Sunday with the Shahs

 A tip if you ever find yourself touring around Hyderabad... wear socks. Every site we went to today had at least one section where shoes were prohibited, and I cannot recommend going around in bare feet.
 On Sunday, we took half the day off to tour, and spent it at three sites.
 First was the Birla Temple, a massive creation overlooking all of Hyderabad. Unconscionably, cameras were prohibited, so I can only attempt to briefly describe the floor to ceiling intricately carved solid marble, the breathtaking views of a city of over 8 million people that ranged literally as far as the eye could see, and the alcoves in every corner of the temple, each with its own idol. Devotees line up, place a donation in the lockbox in front of each idol, fold their hands, offer a brief silent prayer, and move on. Shirtless monks sweep up with bundles of sticks, change out any wilted flowers, and lie about the temple. (The sweeping is no mean feat, and apart from my hotel, the temple itself was by far the cleanest place I've been in the country.) There were no guides available in the temple, which made me all the more aware of just how ignorant I am of Hinduism. I was able to take a few pictures of the temple from the parking lot at least.
 We moved on from there to sites associated with the 7 Qutub Shahs who founded Hyderabad and ruled it around 850 years ago. Fortunately there we were able to get guides to explain what we were seeing. Each of our guides at these sites inflated their prices by 10x , but our negotiating brought it back down to close to what was listed in the guide books. At Golconda Fort, we meandered through the archways of what was once a massive seat of government, diamond trading center and home to 5,000 residents including 5,000 slaves. An amazing number of these residents were connected to the Shah's harem of over 350 wives and over a thousand eunuch guards. The four massive wheels which brought water up to the four internal reservoirs were turned all day by twenty slaves each. An innovative Persian engineer created an acoustics scheme that allowed for a signaling system with clapping at the front gate to be heard at the doorway to the throne room. This could be used as an early warning system as well, as an 8 kilometer tunnel large enough for the Shah to ride on horseback led from the throne room to the Charminar at the city center. The massive Kohinoor diamond that graces the British crown was mined near and traded at Golconda Fort. Both a mosque and a Hindu temple are built in various places on the site. The Fort, like so many sites here, was dilapidated and strewn with garbage, but no less fascinating for the mess.

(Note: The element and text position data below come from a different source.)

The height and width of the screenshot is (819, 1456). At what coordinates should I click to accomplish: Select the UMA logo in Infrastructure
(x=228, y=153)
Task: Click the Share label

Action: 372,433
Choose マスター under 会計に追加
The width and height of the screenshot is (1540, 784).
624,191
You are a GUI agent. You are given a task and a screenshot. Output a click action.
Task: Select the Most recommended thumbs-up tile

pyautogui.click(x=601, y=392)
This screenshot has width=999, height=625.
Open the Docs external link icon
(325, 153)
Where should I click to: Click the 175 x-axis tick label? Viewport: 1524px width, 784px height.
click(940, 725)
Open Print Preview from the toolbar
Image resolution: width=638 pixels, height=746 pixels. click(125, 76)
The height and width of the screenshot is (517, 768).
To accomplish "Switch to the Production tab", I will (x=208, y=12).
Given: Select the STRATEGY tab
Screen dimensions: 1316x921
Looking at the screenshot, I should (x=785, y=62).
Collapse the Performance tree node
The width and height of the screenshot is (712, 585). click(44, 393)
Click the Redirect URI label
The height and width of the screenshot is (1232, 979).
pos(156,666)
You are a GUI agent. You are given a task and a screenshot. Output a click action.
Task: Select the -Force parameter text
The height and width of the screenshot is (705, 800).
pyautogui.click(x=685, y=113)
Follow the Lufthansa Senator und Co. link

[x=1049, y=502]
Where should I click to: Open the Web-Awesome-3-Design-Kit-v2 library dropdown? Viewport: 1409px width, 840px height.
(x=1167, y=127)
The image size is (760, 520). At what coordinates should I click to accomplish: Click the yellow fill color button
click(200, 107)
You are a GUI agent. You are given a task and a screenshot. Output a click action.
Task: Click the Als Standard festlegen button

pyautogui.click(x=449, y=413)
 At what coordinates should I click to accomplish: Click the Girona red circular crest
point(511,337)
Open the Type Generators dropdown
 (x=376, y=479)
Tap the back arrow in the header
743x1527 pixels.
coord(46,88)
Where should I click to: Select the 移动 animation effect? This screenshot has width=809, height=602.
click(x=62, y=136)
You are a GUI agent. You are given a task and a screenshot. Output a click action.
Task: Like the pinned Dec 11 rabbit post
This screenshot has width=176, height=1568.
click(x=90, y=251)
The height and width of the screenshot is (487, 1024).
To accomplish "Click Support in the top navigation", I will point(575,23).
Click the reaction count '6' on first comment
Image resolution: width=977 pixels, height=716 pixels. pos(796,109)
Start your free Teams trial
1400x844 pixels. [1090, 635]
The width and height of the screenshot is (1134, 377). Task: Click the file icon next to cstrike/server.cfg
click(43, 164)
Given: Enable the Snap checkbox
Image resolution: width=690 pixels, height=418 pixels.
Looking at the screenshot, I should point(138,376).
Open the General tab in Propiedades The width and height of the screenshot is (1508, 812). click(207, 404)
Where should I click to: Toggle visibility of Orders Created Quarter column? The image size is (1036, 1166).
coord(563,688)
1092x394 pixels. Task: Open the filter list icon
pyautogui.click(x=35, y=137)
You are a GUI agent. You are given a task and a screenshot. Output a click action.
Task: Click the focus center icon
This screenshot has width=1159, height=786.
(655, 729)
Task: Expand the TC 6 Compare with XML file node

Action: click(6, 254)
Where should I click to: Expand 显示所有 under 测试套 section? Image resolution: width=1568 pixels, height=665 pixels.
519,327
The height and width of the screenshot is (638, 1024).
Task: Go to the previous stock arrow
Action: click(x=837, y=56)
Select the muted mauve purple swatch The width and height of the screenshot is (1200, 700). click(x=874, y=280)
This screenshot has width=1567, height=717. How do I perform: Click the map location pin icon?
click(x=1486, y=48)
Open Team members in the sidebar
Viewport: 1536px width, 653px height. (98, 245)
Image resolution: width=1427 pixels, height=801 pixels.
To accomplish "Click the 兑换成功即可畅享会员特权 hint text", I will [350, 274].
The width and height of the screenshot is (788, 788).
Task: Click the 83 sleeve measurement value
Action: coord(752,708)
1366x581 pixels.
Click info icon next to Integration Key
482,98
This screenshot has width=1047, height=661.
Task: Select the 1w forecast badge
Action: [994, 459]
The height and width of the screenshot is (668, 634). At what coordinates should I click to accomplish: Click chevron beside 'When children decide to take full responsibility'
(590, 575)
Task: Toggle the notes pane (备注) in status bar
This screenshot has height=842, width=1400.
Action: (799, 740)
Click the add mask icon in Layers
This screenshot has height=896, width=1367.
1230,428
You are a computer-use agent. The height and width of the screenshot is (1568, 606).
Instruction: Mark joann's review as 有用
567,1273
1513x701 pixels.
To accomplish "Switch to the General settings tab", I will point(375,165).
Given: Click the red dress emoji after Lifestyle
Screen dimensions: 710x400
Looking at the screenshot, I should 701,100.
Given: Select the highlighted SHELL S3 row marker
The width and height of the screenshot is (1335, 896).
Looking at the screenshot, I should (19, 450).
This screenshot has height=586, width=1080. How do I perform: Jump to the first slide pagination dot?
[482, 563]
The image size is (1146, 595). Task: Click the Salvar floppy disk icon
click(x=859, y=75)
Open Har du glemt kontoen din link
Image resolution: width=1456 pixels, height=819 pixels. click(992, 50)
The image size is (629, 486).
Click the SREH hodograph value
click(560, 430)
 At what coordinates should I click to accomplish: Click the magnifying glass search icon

 Next to the Fort were the 7 burial places of the Qutub Shahs who reigned at Golconda. These massive tombs are simply massive empty buildings with a replica tomb on the ground floor and a real tomb underground. Nothing happens in them, they are simply visited by those who wish to commune with these former rulers. Next to the main tombs are some smaller tombs for relatives, court physicians, and even favored courtesans. The massive mortuary bath which put our chevra kadisha facilities to shame.
 Many of the tombs have large mosques built next to them, each of which was used once and once only for the funeral prayers for that Shah. Next to many of these mosques there are smaller mosques, built there by the Sunni Musliims who came later and didn't respect the Shia prayer halls already in place. The preservation of these sites were due to these prayer spaces, as the conquering rulers could not destroy the sites without riling the population.
 My lasting impression from these sites were just how many "former owners" this area has had. These monuments represented a relatively small slice of the historical battles that went on for dominance here. A constant cycle of invasion, subjugation, treaty and invasion again persisted for millenia with most of those rulers conquests wiped away with them.